Why are Meetings Important?

Meetings give us the opportunity to talk about our addiction and recovery with others who have had similar experiences. By attending your first meeting, you take the crucial step towards moving away from isolation into fellowship, and ultimately into recovery. For many of us, our first meeting was a freeing experience. We felt a sense of relief from carrying the burden of our addiction by ourselves as we sat among others like us and heard their stories. They were, it seemed, telling our story!
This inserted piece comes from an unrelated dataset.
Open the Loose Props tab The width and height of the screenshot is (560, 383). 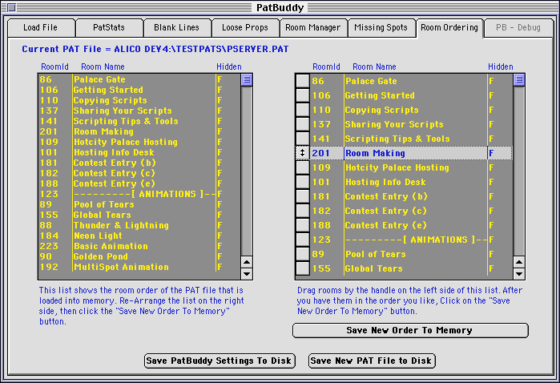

I was a little apprehensive about going to my first meeting of Sex Addicts Anonymous. I was afraid I’d find a room full of unshaven, drooling perverts in trench coats. What I found instead were perfectly nice, ordinary people who happened to have the same addiction that I have.
      - Voices of Recovery, August 22

 
 

What can I expect at my first meeting?

Being welcomed. Some groups have someone designated to welcome newcomers, while other groups are less structured. Most members recall how difficult it was to come to their first meeting and will try to help you feel comfortable. We recommend that you identify yourself as a newcomer so you will get the resources you need. You may also be offered a group contact list (phone numbers or emails) and pamphlets that have helpful information about sex addiction and the SAA program.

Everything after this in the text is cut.